*** Block opens ***

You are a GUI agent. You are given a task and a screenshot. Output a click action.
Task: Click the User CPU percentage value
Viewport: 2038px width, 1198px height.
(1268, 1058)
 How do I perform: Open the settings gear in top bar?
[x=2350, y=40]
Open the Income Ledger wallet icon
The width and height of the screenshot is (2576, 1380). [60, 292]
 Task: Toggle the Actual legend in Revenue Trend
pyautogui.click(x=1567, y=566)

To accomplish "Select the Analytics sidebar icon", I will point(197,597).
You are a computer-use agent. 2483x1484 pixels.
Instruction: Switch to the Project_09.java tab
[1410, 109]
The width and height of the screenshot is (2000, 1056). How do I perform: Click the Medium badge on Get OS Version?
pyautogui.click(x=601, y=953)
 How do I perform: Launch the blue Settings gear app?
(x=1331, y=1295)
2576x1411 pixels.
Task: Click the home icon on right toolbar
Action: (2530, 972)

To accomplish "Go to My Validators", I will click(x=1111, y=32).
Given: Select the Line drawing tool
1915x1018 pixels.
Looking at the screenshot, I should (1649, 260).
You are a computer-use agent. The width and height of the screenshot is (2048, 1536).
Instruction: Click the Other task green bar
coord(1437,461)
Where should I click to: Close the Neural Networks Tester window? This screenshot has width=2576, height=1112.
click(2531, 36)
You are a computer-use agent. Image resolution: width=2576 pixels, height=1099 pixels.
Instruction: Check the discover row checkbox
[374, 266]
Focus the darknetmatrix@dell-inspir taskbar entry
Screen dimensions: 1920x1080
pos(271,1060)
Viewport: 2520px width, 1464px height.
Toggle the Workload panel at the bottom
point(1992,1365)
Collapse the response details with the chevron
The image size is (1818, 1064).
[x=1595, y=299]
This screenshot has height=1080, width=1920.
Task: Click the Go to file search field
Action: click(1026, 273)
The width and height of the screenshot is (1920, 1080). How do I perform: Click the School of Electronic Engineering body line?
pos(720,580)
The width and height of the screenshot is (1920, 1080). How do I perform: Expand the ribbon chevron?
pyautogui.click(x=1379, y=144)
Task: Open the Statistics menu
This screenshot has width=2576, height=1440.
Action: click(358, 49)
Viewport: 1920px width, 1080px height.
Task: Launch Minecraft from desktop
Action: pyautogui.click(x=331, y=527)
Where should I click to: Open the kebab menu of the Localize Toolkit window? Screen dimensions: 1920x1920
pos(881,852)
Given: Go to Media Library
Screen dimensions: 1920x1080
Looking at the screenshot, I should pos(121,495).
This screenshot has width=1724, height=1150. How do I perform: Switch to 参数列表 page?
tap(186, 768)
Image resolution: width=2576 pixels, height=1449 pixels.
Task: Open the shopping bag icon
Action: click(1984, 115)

*** Block closes ***

Return only the number of lines in the listing that contain the word "Select".

2